I do not live in Ferguson MO so what can I do to help there? I can support voters rights so they are allowed to vote their useless city government out so they can hire their own police force and make changes. But other than that I cannot change what is happening there. I also cannot change what happens in the state of MO either. I do not live there.
I did elect a US Representative, two US Senators and a President that could do something about it but not alone. But as it turns out not much was accomplished for the black community. Or for any of us on the bottom.

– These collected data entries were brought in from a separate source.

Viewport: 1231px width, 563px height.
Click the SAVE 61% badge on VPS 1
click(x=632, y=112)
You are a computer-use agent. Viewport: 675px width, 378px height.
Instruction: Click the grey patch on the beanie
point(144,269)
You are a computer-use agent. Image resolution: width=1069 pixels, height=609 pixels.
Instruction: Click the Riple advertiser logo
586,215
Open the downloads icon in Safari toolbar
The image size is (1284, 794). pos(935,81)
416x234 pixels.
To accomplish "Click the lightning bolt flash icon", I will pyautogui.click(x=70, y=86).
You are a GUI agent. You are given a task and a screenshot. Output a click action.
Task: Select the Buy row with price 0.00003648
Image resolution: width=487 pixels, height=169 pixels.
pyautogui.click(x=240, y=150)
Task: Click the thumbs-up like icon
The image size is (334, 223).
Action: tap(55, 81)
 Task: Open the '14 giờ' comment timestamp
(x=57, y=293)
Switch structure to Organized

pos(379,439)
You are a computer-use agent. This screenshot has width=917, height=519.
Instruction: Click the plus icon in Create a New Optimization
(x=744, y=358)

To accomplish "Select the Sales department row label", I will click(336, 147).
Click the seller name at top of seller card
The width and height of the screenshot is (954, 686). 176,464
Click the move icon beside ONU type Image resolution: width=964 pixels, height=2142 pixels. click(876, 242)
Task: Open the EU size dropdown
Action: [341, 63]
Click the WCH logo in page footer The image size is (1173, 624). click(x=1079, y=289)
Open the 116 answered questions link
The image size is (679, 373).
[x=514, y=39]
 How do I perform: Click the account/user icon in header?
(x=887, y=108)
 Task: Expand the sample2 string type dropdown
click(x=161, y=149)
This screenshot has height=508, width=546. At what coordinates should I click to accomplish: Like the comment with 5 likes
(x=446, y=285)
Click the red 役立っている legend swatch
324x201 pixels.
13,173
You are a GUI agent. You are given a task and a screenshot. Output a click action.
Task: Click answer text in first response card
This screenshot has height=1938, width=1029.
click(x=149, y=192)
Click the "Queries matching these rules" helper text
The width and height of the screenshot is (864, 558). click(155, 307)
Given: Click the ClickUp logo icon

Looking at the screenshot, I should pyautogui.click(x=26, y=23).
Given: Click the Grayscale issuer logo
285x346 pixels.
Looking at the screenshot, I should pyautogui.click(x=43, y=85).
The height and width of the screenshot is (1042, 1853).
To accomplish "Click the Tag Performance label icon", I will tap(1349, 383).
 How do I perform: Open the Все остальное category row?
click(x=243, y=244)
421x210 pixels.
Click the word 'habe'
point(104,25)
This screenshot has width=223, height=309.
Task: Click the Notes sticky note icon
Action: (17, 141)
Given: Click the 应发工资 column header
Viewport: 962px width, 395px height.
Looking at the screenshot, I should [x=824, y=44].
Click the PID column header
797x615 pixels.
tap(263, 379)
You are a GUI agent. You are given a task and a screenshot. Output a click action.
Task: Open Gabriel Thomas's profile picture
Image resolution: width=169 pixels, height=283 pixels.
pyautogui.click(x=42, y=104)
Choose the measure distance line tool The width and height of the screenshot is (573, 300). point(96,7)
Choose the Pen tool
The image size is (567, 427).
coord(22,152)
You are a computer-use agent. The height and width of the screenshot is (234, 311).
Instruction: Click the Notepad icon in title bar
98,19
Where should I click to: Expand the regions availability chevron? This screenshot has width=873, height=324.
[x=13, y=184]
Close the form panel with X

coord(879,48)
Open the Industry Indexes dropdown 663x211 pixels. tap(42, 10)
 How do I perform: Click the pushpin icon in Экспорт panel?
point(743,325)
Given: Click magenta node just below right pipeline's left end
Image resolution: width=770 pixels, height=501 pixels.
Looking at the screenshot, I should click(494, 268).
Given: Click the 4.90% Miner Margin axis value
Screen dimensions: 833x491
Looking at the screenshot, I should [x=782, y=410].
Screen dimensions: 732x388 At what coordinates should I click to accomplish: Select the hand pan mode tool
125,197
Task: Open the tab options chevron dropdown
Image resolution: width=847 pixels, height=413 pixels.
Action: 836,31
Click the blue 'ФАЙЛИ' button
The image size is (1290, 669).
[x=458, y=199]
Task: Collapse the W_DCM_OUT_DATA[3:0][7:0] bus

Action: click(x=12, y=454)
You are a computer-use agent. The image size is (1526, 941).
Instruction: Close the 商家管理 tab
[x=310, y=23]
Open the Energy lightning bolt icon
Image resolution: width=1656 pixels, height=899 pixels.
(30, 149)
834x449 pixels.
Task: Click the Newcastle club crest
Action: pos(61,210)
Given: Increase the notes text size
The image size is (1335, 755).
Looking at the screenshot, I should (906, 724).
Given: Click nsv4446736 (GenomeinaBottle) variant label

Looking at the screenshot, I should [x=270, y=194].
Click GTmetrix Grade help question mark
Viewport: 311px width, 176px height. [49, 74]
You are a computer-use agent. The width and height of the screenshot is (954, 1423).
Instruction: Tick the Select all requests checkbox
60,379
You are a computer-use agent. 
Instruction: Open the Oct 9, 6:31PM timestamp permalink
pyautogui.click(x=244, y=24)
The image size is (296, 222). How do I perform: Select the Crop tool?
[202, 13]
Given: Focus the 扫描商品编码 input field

What exactly do you expect from us and I am not asking to be educated about the problem of people of color - I am a white part of a community of color. My family all are people of color. I am asking for specific actions that I can do. Like Bernie I have always been a supporter of civil rights and the movement for social and economic justice but apparently that will never be enough. No matter what I do I will always be just a white supremacist liberal.
nadinbrzezinski
(154,021 posts)I cannot do that, since I report on this, my role is to inform people. But locally a lot of white, latino and yes, AA, are working together to bring accountability to the police.
That is just one example.
You are right, you are not in Ferguson... but trust me, if you look under the scab locally, you will find something where you can help.
Also read this
http://www.democraticunderground.com/10027068496
jwirr
(39,215 posts)the Native American community in the same community. We are not physically separated into races. We are also a small community and our police and their families are part of our community. I could I suppose go to the largest city in the area about 25 miles away and find some of the problems there but I still would not be in a position to do much about it.
On the police issue our situation is totally different than what is happening in the black communities now. For one thing we have two police forces. The town has a police force with both white and native officers and we also have a totally Native police force that deals with most of the Native population. We are very integrated and work together in our jobs. Many of us are mixed race families.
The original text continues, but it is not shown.